• [Supplied material]
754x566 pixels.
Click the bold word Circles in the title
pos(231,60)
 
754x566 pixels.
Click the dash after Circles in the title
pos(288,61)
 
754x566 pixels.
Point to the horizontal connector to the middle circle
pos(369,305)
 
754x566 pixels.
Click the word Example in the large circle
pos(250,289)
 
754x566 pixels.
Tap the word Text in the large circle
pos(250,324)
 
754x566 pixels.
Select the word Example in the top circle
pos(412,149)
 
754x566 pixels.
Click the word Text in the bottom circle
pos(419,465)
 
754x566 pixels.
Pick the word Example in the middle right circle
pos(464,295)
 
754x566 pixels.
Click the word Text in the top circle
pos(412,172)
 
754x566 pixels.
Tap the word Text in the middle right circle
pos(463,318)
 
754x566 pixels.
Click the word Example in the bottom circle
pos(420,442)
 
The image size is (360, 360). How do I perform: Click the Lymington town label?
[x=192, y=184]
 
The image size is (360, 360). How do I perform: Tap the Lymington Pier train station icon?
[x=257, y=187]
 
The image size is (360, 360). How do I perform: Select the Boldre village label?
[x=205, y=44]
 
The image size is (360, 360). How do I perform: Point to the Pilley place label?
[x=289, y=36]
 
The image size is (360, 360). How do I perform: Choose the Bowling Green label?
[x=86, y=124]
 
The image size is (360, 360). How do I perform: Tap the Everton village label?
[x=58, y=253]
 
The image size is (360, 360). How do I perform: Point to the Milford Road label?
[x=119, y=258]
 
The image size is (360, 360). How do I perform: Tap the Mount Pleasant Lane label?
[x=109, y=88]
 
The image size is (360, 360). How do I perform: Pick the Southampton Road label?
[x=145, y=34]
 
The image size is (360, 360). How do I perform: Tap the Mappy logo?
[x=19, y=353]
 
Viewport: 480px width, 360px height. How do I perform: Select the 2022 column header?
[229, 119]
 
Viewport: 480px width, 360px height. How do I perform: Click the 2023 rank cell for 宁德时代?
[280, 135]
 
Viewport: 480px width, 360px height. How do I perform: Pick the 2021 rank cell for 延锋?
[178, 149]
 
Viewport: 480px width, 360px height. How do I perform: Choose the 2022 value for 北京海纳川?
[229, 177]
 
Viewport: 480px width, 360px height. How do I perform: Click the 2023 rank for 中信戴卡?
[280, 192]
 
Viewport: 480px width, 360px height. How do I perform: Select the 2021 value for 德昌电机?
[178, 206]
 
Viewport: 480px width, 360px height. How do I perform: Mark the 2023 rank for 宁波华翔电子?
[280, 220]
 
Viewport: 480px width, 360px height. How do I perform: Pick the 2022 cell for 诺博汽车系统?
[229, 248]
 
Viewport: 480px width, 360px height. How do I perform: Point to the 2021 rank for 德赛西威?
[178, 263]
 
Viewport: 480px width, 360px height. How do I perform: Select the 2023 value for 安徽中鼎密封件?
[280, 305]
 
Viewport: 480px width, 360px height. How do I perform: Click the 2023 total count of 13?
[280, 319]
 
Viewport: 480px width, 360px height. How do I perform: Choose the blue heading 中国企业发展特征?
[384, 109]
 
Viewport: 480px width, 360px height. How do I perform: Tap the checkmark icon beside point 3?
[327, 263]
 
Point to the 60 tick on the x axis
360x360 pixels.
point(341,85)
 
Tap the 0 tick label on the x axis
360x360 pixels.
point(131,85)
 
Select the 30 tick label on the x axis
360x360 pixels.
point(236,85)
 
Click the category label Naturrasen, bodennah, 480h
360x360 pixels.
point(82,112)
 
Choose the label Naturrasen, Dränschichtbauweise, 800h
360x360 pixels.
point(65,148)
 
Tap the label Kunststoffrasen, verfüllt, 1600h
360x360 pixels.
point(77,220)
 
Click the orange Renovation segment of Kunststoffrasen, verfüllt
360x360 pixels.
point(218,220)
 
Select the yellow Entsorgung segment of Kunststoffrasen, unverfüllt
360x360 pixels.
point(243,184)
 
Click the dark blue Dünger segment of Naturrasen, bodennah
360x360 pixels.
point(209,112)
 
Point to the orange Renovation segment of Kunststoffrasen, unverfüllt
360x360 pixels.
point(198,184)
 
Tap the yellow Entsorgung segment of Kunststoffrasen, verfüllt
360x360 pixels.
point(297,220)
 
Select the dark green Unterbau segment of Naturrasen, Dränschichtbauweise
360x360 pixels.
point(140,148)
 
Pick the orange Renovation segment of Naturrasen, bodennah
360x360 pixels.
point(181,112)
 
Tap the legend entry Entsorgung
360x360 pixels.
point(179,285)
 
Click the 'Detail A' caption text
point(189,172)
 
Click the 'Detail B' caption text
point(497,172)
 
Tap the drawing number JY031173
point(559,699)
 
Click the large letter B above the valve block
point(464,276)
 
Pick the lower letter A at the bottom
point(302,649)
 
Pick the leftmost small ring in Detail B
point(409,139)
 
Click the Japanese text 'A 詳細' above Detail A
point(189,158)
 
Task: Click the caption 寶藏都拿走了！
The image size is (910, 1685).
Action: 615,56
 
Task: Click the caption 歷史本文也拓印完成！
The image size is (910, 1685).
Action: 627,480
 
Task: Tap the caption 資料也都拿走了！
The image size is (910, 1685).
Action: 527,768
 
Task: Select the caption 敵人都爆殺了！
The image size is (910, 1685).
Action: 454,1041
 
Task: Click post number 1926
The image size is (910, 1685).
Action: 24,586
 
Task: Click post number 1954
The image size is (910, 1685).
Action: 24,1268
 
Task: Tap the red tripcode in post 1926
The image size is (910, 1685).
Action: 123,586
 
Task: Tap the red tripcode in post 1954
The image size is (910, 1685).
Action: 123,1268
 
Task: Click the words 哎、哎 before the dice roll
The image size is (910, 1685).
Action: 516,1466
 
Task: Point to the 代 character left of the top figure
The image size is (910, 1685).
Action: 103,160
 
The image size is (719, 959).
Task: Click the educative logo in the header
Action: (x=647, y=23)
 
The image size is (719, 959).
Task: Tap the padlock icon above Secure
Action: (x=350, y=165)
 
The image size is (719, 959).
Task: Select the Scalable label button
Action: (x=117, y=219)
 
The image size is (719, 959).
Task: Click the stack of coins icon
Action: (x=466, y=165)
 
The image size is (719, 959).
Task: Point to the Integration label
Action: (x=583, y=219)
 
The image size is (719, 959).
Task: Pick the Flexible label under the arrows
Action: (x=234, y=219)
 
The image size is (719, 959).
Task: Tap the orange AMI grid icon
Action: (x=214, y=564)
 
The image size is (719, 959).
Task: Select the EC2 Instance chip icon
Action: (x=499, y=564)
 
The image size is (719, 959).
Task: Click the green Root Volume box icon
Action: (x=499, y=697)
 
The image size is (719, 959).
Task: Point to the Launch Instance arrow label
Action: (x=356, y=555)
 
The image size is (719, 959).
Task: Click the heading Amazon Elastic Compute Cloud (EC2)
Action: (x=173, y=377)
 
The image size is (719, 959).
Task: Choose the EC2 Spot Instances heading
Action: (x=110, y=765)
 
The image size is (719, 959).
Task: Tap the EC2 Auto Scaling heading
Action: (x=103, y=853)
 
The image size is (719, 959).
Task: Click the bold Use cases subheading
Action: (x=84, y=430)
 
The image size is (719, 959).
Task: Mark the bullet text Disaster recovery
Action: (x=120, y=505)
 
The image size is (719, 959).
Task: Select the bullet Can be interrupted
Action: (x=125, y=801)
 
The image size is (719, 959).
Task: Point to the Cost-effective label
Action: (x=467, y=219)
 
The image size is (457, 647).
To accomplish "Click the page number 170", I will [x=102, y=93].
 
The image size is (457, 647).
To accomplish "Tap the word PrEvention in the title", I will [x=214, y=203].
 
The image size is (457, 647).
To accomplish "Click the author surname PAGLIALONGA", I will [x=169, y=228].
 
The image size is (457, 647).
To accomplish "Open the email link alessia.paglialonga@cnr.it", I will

• [Task instructions] Copy out the lines above with "center right circle" swapped in for "middle right circle" wherever it appears, and leave all other text as is.

• [Answer to the task]
754x566 pixels.
Click the bold word Circles in the title
pos(231,60)
 
754x566 pixels.
Click the dash after Circles in the title
pos(288,61)
 
754x566 pixels.
Point to the horizontal connector to the middle circle
pos(369,305)
 
754x566 pixels.
Click the word Example in the large circle
pos(250,289)
 
754x566 pixels.
Tap the word Text in the large circle
pos(250,324)
 
754x566 pixels.
Select the word Example in the top circle
pos(412,149)
 
754x566 pixels.
Click the word Text in the bottom circle
pos(419,465)
 
754x566 pixels.
Pick the word Example in the center right circle
pos(464,295)
 
754x566 pixels.
Click the word Text in the top circle
pos(412,172)
 
754x566 pixels.
Tap the word Text in the center right circle
pos(463,318)
 
754x566 pixels.
Click the word Example in the bottom circle
pos(420,442)
 
The image size is (360, 360). How do I perform: Click the Lymington town label?
[x=192, y=184]
 
The image size is (360, 360). How do I perform: Tap the Lymington Pier train station icon?
[x=257, y=187]
 
The image size is (360, 360). How do I perform: Select the Boldre village label?
[x=205, y=44]
 
The image size is (360, 360). How do I perform: Point to the Pilley place label?
[x=289, y=36]
 
The image size is (360, 360). How do I perform: Choose the Bowling Green label?
[x=86, y=124]
 
The image size is (360, 360). How do I perform: Tap the Everton village label?
[x=58, y=253]
 
The image size is (360, 360). How do I perform: Point to the Milford Road label?
[x=119, y=258]
 
The image size is (360, 360). How do I perform: Tap the Mount Pleasant Lane label?
[x=109, y=88]
 
The image size is (360, 360). How do I perform: Pick the Southampton Road label?
[x=145, y=34]
 
The image size is (360, 360). How do I perform: Tap the Mappy logo?
[x=19, y=353]
 
Viewport: 480px width, 360px height. How do I perform: Select the 2022 column header?
[229, 119]
 
Viewport: 480px width, 360px height. How do I perform: Click the 2023 rank cell for 宁德时代?
[280, 135]
 
Viewport: 480px width, 360px height. How do I perform: Pick the 2021 rank cell for 延锋?
[178, 149]
 
Viewport: 480px width, 360px height. How do I perform: Choose the 2022 value for 北京海纳川?
[229, 177]
 
Viewport: 480px width, 360px height. How do I perform: Click the 2023 rank for 中信戴卡?
[280, 192]
 
Viewport: 480px width, 360px height. How do I perform: Select the 2021 value for 德昌电机?
[178, 206]
 
Viewport: 480px width, 360px height. How do I perform: Mark the 2023 rank for 宁波华翔电子?
[280, 220]
 
Viewport: 480px width, 360px height. How do I perform: Pick the 2022 cell for 诺博汽车系统?
[229, 248]
 
Viewport: 480px width, 360px height. How do I perform: Point to the 2021 rank for 德赛西威?
[178, 263]
 
Viewport: 480px width, 360px height. How do I perform: Select the 2023 value for 安徽中鼎密封件?
[280, 305]
 
Viewport: 480px width, 360px height. How do I perform: Click the 2023 total count of 13?
[280, 319]
 
Viewport: 480px width, 360px height. How do I perform: Choose the blue heading 中国企业发展特征?
[384, 109]
 
Viewport: 480px width, 360px height. How do I perform: Tap the checkmark icon beside point 3?
[327, 263]
 
Point to the 60 tick on the x axis
360x360 pixels.
point(341,85)
 
Tap the 0 tick label on the x axis
360x360 pixels.
point(131,85)
 
Select the 30 tick label on the x axis
360x360 pixels.
point(236,85)
 
Click the category label Naturrasen, bodennah, 480h
360x360 pixels.
point(82,112)
 
Choose the label Naturrasen, Dränschichtbauweise, 800h
360x360 pixels.
point(65,148)
 
Tap the label Kunststoffrasen, verfüllt, 1600h
360x360 pixels.
point(77,220)
 
Click the orange Renovation segment of Kunststoffrasen, verfüllt
360x360 pixels.
point(218,220)
 
Select the yellow Entsorgung segment of Kunststoffrasen, unverfüllt
360x360 pixels.
point(243,184)
 
Click the dark blue Dünger segment of Naturrasen, bodennah
360x360 pixels.
point(209,112)
 
Point to the orange Renovation segment of Kunststoffrasen, unverfüllt
360x360 pixels.
point(198,184)
 
Tap the yellow Entsorgung segment of Kunststoffrasen, verfüllt
360x360 pixels.
point(297,220)
 
Select the dark green Unterbau segment of Naturrasen, Dränschichtbauweise
360x360 pixels.
point(140,148)
 
Pick the orange Renovation segment of Naturrasen, bodennah
360x360 pixels.
point(181,112)
 
Tap the legend entry Entsorgung
360x360 pixels.
point(179,285)
 
Click the 'Detail A' caption text
point(189,172)
 
Click the 'Detail B' caption text
point(497,172)
 
Tap the drawing number JY031173
point(559,699)
 
Click the large letter B above the valve block
point(464,276)
 
Pick the lower letter A at the bottom
point(302,649)
 
Pick the leftmost small ring in Detail B
point(409,139)
 
Click the Japanese text 'A 詳細' above Detail A
point(189,158)
 
Task: Click the caption 寶藏都拿走了！
The image size is (910, 1685).
Action: 615,56
 
Task: Click the caption 歷史本文也拓印完成！
The image size is (910, 1685).
Action: 627,480
 
Task: Tap the caption 資料也都拿走了！
The image size is (910, 1685).
Action: 527,768
 
Task: Select the caption 敵人都爆殺了！
The image size is (910, 1685).
Action: 454,1041
 
Task: Click post number 1926
The image size is (910, 1685).
Action: 24,586
 
Task: Click post number 1954
The image size is (910, 1685).
Action: 24,1268
 
Task: Tap the red tripcode in post 1926
The image size is (910, 1685).
Action: 123,586
 
Task: Tap the red tripcode in post 1954
The image size is (910, 1685).
Action: 123,1268
 
Task: Click the words 哎、哎 before the dice roll
The image size is (910, 1685).
Action: 516,1466
 
Task: Point to the 代 character left of the top figure
The image size is (910, 1685).
Action: 103,160
 
The image size is (719, 959).
Task: Click the educative logo in the header
Action: (x=647, y=23)
 
The image size is (719, 959).
Task: Tap the padlock icon above Secure
Action: (x=350, y=165)
 
The image size is (719, 959).
Task: Select the Scalable label button
Action: (x=117, y=219)
 
The image size is (719, 959).
Task: Click the stack of coins icon
Action: (x=466, y=165)
 
The image size is (719, 959).
Task: Point to the Integration label
Action: (x=583, y=219)
 
The image size is (719, 959).
Task: Pick the Flexible label under the arrows
Action: (x=234, y=219)
 
The image size is (719, 959).
Task: Tap the orange AMI grid icon
Action: (x=214, y=564)
 
The image size is (719, 959).
Task: Select the EC2 Instance chip icon
Action: (x=499, y=564)
 
The image size is (719, 959).
Task: Click the green Root Volume box icon
Action: (x=499, y=697)
 
The image size is (719, 959).
Task: Point to the Launch Instance arrow label
Action: (x=356, y=555)
 
The image size is (719, 959).
Task: Click the heading Amazon Elastic Compute Cloud (EC2)
Action: (x=173, y=377)
 
The image size is (719, 959).
Task: Choose the EC2 Spot Instances heading
Action: (x=110, y=765)
 
The image size is (719, 959).
Task: Tap the EC2 Auto Scaling heading
Action: (x=103, y=853)
 
The image size is (719, 959).
Task: Click the bold Use cases subheading
Action: (x=84, y=430)
 
The image size is (719, 959).
Task: Mark the bullet text Disaster recovery
Action: (x=120, y=505)
 
The image size is (719, 959).
Task: Select the bullet Can be interrupted
Action: (x=125, y=801)
 
The image size is (719, 959).
Task: Point to the Cost-effective label
Action: (x=467, y=219)
 
The image size is (457, 647).
To accomplish "Click the page number 170", I will [x=102, y=93].
 
The image size is (457, 647).
To accomplish "Tap the word PrEvention in the title", I will [x=214, y=203].
 
The image size is (457, 647).
To accomplish "Click the author surname PAGLIALONGA", I will [x=169, y=228].
 
The image size is (457, 647).
To accomplish "Open the email link alessia.paglialonga@cnr.it", I will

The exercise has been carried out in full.